Monsieur le ministre, l'amortissement Robien est un contresens économique. Créé en « haut de cycle », c'est un contresens par rapport à la crise de l'immobilier, qui est certes quantitative, mais avant tout qualitative : il manque dans notre pays des logements à prix abordables pour l'accession à la propriété et des logements à loyers modérés pour la location, car l'amortissement Robien concurrence et déstabilise aussi bien le secteur de l'accession sociale à la propriété que le secteur locatif. Ce dernier est tellement séduisant que les promoteurs préfèrent investir dans le logement locatif plutôt que dans le secteur de l'accession sociale à la propriété. Cette tendance se vérifie dans ma circonscription.
L'amortissement Robien concurrence et déstabilise le secteur locatif parce que, dans certains endroits, les plafonds de loyers sont semblables aux prix du marché libre. Le dispositif a donc pour effet de tirer vers le haut le prix des locations, qui ont augmenté de 48 % dans l'ensemble de la France au cours de ces trois dernières années.
Enfin, ce dispositif participe à la flambée des prix du foncier. Il n'y a plus de repères sur ce marché ! Le président de la fédération nationale des promoteurs constructeurs, la FNPC, le reconnaît lui-même dans un article récent paru dans un grand journal du soir, et M. Braye, dans son rapport pour avis, prend l'exemple de la communauté de Strasbourg - je parle sous le contrôle de M. Roland Ries - où les prix du foncier ont augmenté de 60 % en trois ans.
Cet exemple le confirme, laisser un tel dispositif en l'état revient, si vous me permettez l'expression, à se tirer une balle dans le pied ! Dans nos territoires respectifs, nous savons tous en effet combien il est difficile de faire en sorte que le foncier demeure à des prix qui nous permettent d'équilibrer les opérations.
Par ailleurs, alors que l'argent public devient une denrée rare, il n'est pas acceptable que l'Etat, donc la collectivité, ne tire pas un avantage d'un tel cadeau fiscal, car il s'agit bien d'un cadeau fiscal ! Il suffit de constater les démarches dont nous sommes l'objet, les uns et les autres, de la part d'organismes qui viennent nous conseiller à titre individuel sur la façon de payer moins d'impôts !
En fait, on achète non plus un appartement ou une maison, mais un produit fiscal pour payer moins d'impôts.
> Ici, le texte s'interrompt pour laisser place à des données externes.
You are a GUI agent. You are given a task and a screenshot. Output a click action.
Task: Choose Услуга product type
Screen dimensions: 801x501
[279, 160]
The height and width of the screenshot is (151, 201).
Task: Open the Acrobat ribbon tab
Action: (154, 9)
En effet, lorsque l'acheteur investit dans un programme immobilier, le plus souvent situé dans des grandes villes éloignées de son lieu de domicile, on lui demande le montant de ses impôts afin de mieux le conseiller sur l'achat le plus propice pour réduire sa facture en fin d'année ! Et peu importe que le bien acheté corresponde ou non aux attentes du marché !
A titre personnel, je trouve ce cadeau fiscal d'autant plus scandaleux qu'il ne comporte aucune contrepartie sociale. Comme on le répète, la crise du logement est une crise du logement à bas prix. Par conséquent, il faut soutenir l'investissement locatif, mais avec une contrepartie sociale, comme le dispositif Besson, par exemple, même s'il doit lui-même être amélioré.